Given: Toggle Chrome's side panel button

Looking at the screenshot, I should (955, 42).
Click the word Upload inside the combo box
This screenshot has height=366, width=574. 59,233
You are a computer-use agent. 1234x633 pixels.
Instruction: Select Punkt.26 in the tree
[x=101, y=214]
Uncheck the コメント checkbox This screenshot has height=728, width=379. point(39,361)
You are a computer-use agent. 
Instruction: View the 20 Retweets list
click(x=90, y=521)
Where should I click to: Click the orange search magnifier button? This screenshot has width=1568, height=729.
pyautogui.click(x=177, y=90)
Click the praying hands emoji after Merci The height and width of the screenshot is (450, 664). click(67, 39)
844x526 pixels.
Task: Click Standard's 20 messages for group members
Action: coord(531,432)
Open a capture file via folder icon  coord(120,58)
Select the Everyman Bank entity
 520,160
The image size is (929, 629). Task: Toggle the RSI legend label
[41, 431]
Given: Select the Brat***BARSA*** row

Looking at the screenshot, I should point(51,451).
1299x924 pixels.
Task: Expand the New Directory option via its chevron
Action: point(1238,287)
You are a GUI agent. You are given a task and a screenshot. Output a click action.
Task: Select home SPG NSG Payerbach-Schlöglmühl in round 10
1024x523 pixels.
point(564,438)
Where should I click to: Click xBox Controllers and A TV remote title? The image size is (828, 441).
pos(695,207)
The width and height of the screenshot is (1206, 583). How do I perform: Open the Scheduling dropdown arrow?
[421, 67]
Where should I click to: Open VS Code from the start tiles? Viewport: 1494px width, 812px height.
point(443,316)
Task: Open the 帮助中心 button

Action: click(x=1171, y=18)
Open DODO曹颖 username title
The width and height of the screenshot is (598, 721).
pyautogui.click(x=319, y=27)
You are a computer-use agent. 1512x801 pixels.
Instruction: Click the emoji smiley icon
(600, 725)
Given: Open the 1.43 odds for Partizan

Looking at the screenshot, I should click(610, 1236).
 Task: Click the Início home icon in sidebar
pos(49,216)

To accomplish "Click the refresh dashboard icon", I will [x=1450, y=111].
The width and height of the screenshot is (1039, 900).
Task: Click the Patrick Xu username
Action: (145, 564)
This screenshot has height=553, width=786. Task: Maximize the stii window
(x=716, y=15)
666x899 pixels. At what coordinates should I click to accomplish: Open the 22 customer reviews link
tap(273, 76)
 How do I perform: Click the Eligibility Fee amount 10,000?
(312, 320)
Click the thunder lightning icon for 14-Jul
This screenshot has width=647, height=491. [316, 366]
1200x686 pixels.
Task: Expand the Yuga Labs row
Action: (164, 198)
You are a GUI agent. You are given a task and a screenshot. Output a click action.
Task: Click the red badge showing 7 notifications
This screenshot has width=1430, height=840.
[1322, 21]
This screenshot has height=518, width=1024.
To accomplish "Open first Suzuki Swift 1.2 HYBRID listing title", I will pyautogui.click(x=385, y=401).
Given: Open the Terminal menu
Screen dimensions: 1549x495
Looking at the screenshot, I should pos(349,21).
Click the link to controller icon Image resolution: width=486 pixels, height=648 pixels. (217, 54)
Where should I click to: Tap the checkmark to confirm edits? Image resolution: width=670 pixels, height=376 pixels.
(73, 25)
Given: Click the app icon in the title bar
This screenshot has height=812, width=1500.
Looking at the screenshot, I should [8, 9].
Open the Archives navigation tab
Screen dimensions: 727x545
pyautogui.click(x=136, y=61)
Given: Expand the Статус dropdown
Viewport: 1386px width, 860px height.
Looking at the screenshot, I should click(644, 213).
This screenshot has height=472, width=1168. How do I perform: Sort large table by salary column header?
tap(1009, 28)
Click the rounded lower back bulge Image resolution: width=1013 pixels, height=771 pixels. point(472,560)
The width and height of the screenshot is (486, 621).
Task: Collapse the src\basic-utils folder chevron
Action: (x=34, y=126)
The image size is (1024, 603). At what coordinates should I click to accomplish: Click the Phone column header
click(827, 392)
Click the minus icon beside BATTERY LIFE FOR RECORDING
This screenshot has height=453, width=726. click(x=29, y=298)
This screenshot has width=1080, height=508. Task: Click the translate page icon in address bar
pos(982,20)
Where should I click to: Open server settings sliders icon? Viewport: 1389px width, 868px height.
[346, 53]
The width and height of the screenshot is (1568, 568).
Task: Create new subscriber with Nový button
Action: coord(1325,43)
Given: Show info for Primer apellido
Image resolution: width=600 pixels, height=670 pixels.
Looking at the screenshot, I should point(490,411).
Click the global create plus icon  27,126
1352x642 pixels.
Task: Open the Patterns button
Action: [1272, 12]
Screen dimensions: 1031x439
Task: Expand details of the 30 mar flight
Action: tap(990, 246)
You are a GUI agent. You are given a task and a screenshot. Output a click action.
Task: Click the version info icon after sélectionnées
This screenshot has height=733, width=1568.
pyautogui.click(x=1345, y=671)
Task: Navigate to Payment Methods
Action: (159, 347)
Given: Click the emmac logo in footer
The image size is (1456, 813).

◆ ◆ ◆

### Activity
Match on "info": copy every line in the records that has it.

### Solution for this task
Given: Show info for Primer apellido
Task: Click the version info icon after sélectionnées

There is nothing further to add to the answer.